* [Stated task]: Copy the records from the line with "This screenshot has width=274, height=305." up to and including the line with "(x=3, y=69)", with "Artistic Text tool" swapped for "Frame Text tool" and nothing else altered.

* [Source records]:
========

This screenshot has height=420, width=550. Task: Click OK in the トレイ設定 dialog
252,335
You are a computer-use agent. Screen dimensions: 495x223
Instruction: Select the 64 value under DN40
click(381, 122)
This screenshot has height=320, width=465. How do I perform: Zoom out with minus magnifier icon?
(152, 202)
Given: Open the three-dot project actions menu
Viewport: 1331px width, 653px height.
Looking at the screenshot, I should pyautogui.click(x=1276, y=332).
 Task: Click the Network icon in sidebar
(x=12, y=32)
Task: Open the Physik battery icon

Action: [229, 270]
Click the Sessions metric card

========

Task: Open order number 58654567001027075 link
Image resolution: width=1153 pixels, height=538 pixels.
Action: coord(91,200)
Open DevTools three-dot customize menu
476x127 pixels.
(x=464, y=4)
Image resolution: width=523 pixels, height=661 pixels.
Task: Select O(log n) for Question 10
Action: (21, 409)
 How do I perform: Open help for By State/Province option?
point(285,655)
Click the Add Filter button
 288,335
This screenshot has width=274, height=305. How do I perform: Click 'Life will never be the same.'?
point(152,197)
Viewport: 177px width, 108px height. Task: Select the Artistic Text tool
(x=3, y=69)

========

* [Completed exercise]:
This screenshot has width=274, height=305. How do I perform: Click 'Life will never be the same.'?
point(152,197)
Viewport: 177px width, 108px height. Task: Select the Frame Text tool
(x=3, y=69)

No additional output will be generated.